L’integrazione funzionale è un elemento distintivo: gli spazi comuni possono essere condivisi per iniziative culturali aperte alla comunità universitaria, creando sinergie tra formazione accademica, vita studentesca e offerta culturale cittadina. L’intervento è finanziato con fondi del PNRR e del programma regionale INVITALIA, con un investimento complessivo previsto di circa 7,5 milioni di euro per la sola componente residenziale universitaria. Il termine dei lavori è previsto entro i prossimi due anni. Di seguito gli interventi dei rappresentanti istituzionali coinvolti nella giornata di oggi: La sindaca di Foggia Maria Aida Episcopo ha dichiarato: “Quest’opera si fonda su una solida base tecnico-progettuale, su una visione chiara e su un metodo improntato alla trasparenza e alla collaborazione interistituzionale. La scelta di intervenire in questo quartiere non è casuale: è un’area che ha conosciuto processi di dequalificazione e che presenta ancora criticità diffuse, comuni a molti contesti urbani. Proprio per questo l’intervento assume un valore strategico, capace di attivare relazioni, coinvolgere partenariati di rilievo, associazioni, studenti e cittadini, e generare ricadute positive sul piano sociale ed economico.
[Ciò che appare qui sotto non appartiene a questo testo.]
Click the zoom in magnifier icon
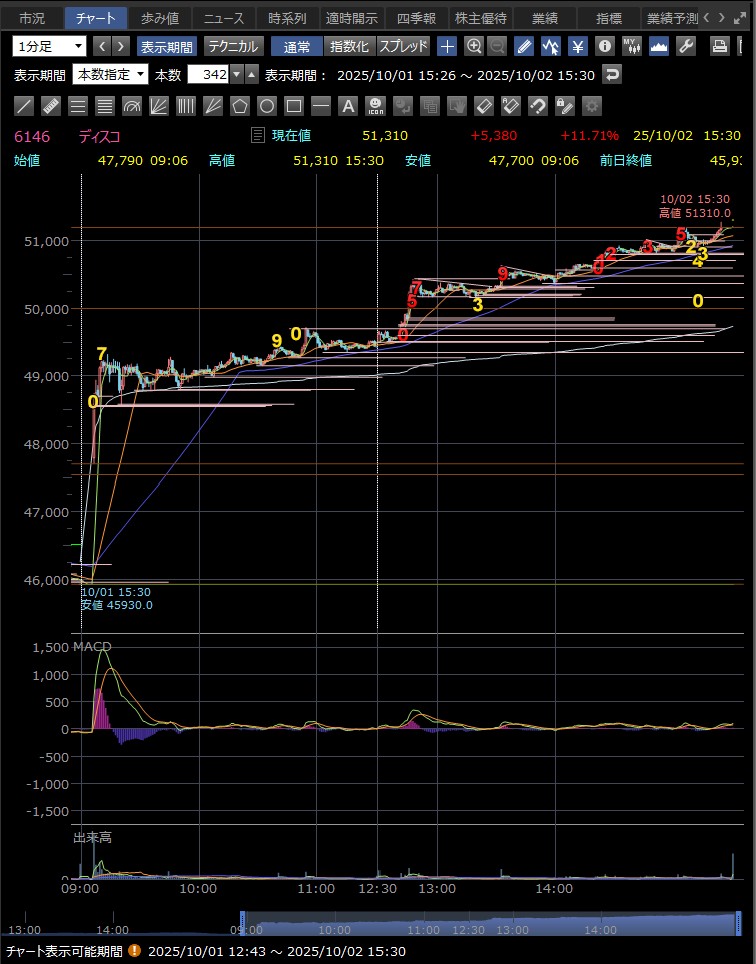 pyautogui.click(x=474, y=46)
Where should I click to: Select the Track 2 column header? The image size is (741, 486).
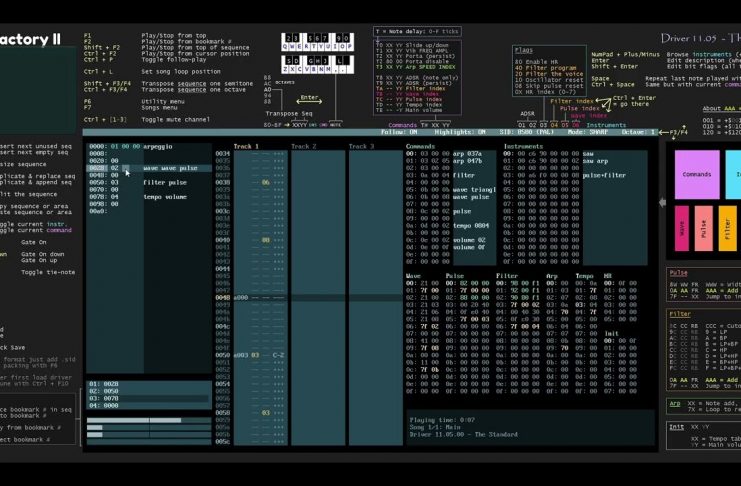(x=303, y=146)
È un esempio concreto di come, nel rispetto delle regole, si possa produrre valore reale e duraturo per il territorio.”
L’Assessore alle Infrastrutture e alla Mobilità Raffaele Piemontese ha sottolineato: “Questo intervento matura su un manufatto che è parte della storia urbana e civile di Foggia e che per troppo tempo è rimasto ai margini della vita della città: la sua rigenerazione va ben oltre il recupero edilizio. La scelta di integrare il Polo Museale dedicato a Umberto Giordano con le residenze universitarie, maturata nel confronto tra Regione e Comune di Foggia già da un sopralluogo che svolse il 17 luglio 2023, dà a questo spazio una funzione contemporanea e profondamente pubblica: cultura, diritto allo studio e rigenerazione urbana che camminano insieme.”